[Interface element records]
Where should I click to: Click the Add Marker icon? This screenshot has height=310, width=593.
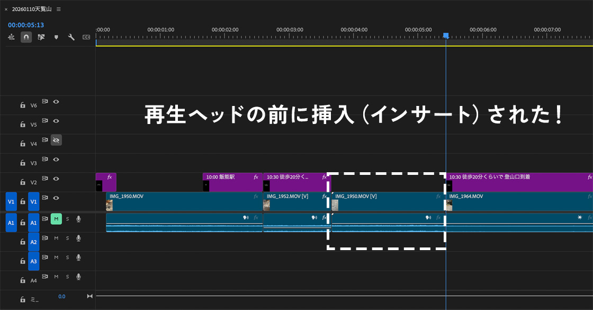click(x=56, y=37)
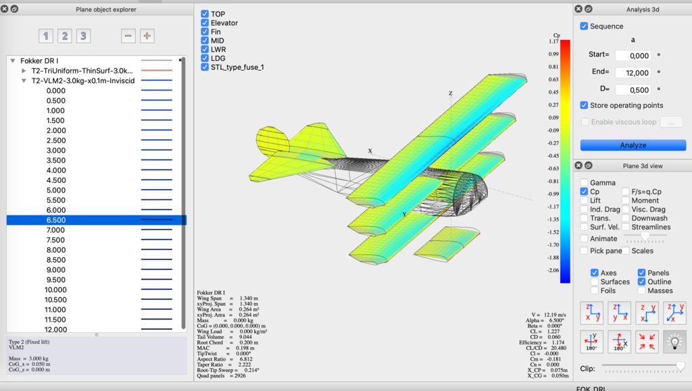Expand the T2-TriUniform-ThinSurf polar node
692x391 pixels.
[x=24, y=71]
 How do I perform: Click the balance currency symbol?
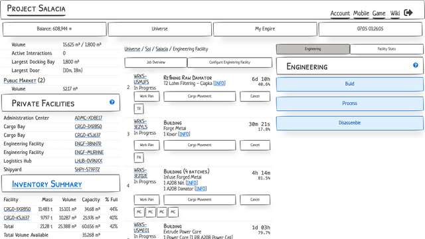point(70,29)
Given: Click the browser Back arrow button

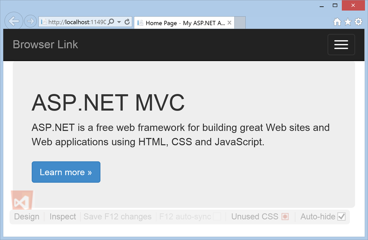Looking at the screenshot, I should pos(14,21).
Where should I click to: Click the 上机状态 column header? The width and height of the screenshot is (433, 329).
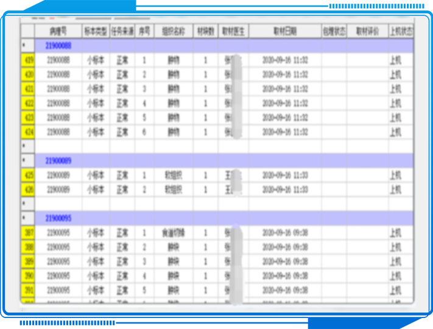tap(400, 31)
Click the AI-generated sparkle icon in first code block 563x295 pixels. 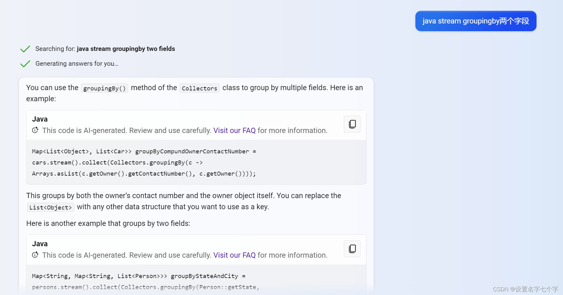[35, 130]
...
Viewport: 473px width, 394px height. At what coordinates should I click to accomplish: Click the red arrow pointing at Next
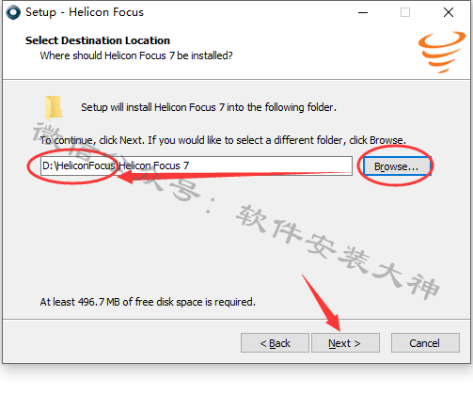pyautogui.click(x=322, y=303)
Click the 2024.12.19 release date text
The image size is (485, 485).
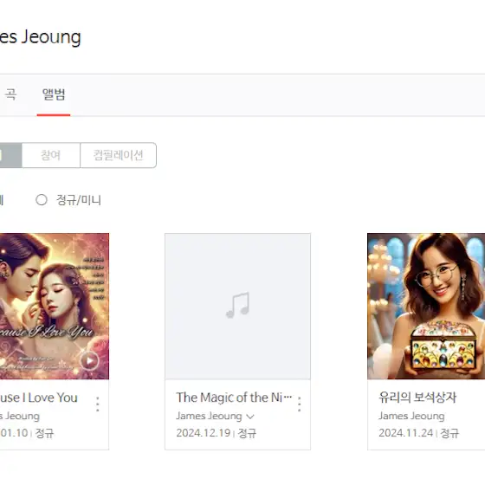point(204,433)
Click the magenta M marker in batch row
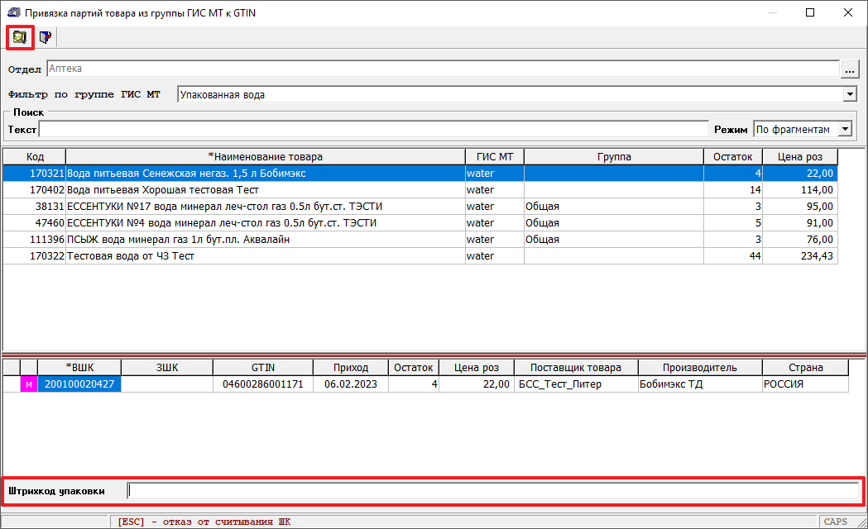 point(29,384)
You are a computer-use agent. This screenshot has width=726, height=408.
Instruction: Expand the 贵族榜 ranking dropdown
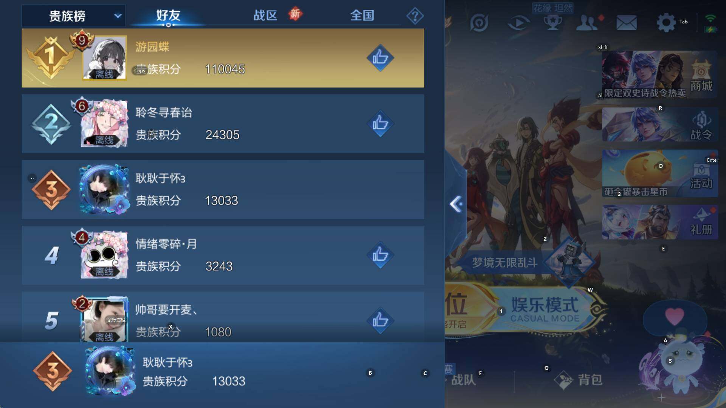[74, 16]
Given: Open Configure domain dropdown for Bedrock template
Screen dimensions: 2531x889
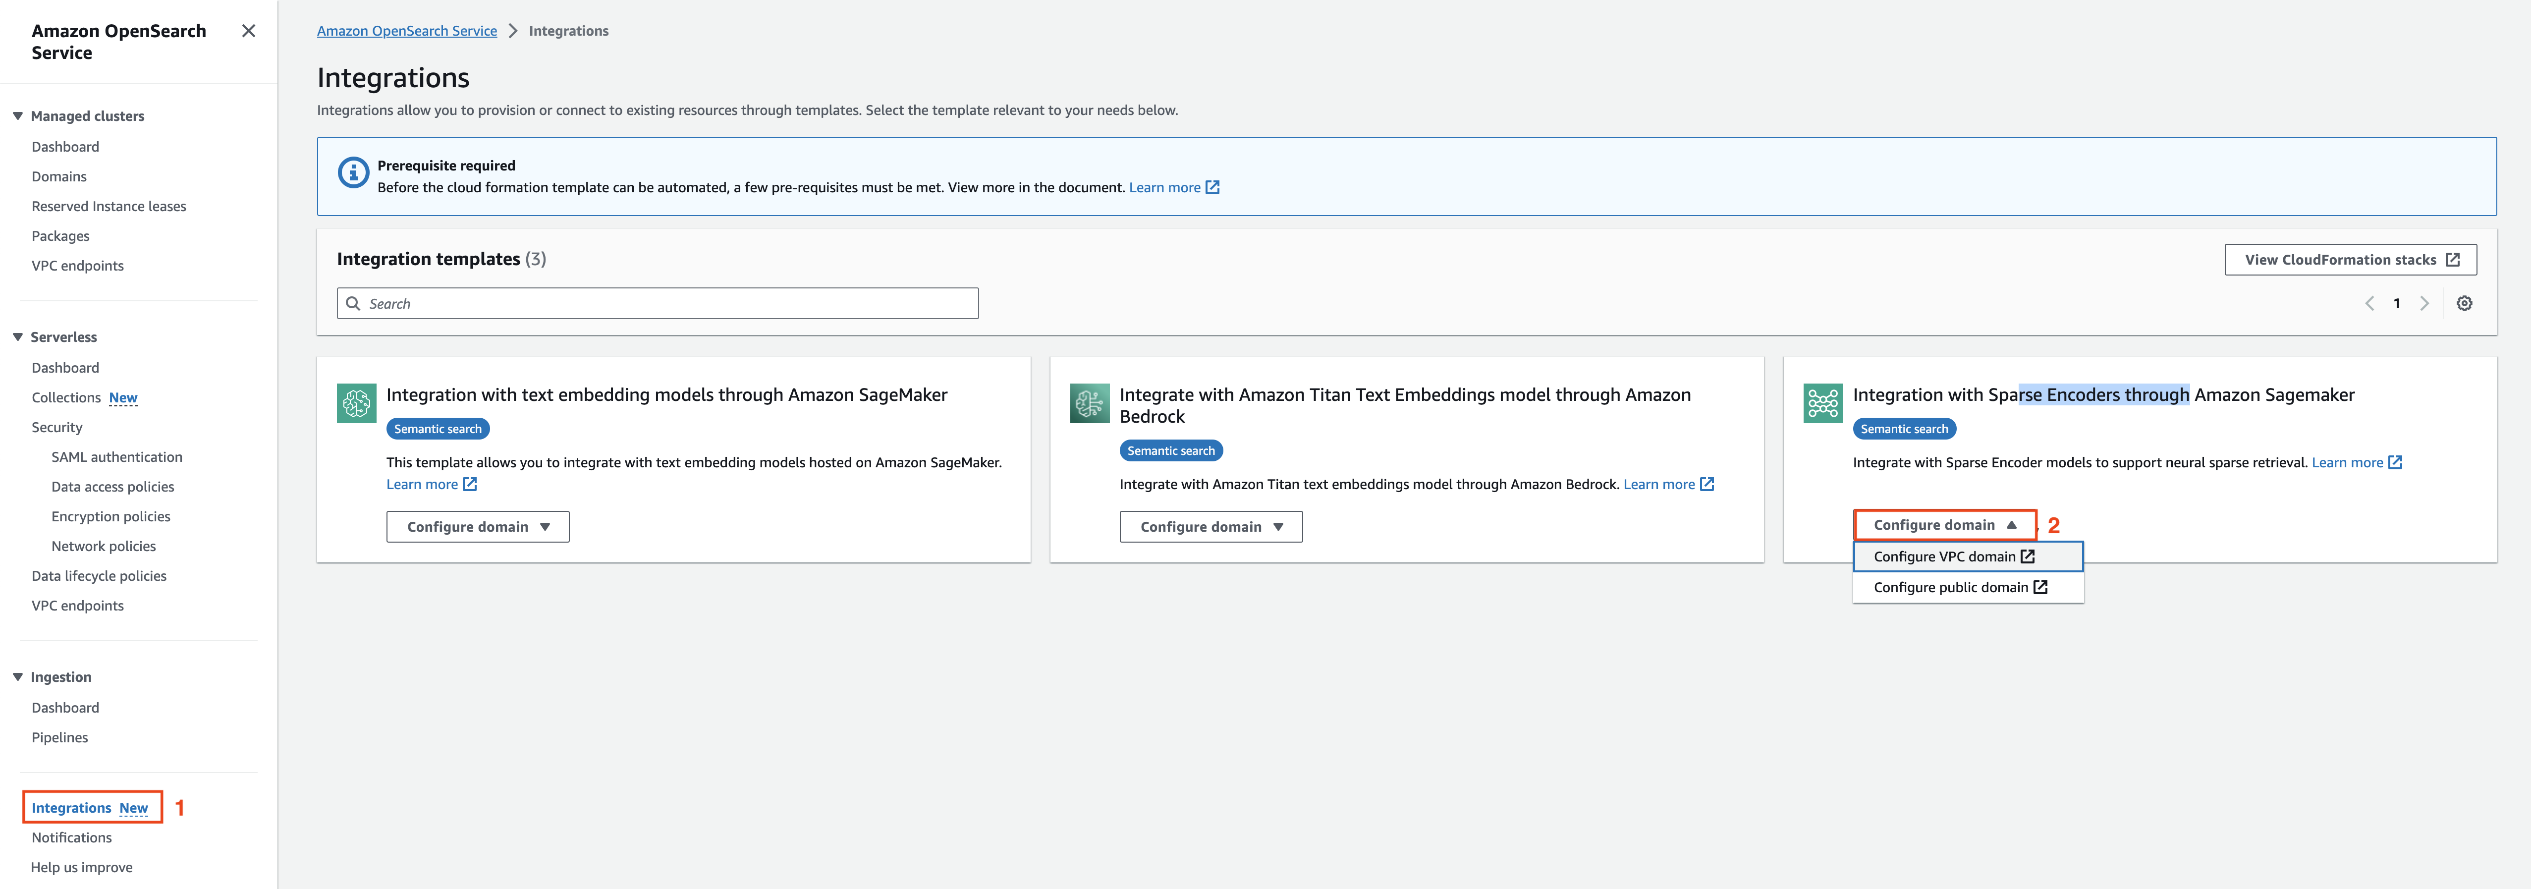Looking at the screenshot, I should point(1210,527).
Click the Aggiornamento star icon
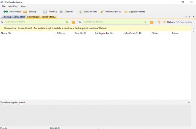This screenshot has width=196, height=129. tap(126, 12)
==
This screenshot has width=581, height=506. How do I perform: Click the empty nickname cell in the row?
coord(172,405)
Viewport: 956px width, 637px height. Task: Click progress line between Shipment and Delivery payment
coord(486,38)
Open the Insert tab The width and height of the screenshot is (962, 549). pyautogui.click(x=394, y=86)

Task requirements: Retype the lines of the material from the line containing "Click the 2024.12.19 release date text" up to and including the line containing "point(29,384)", leaving out the pictures.

Expected answer:
Click the 2024.12.19 release date text
The image size is (485, 485).
point(204,433)
Click the magenta M marker in batch row
 point(29,384)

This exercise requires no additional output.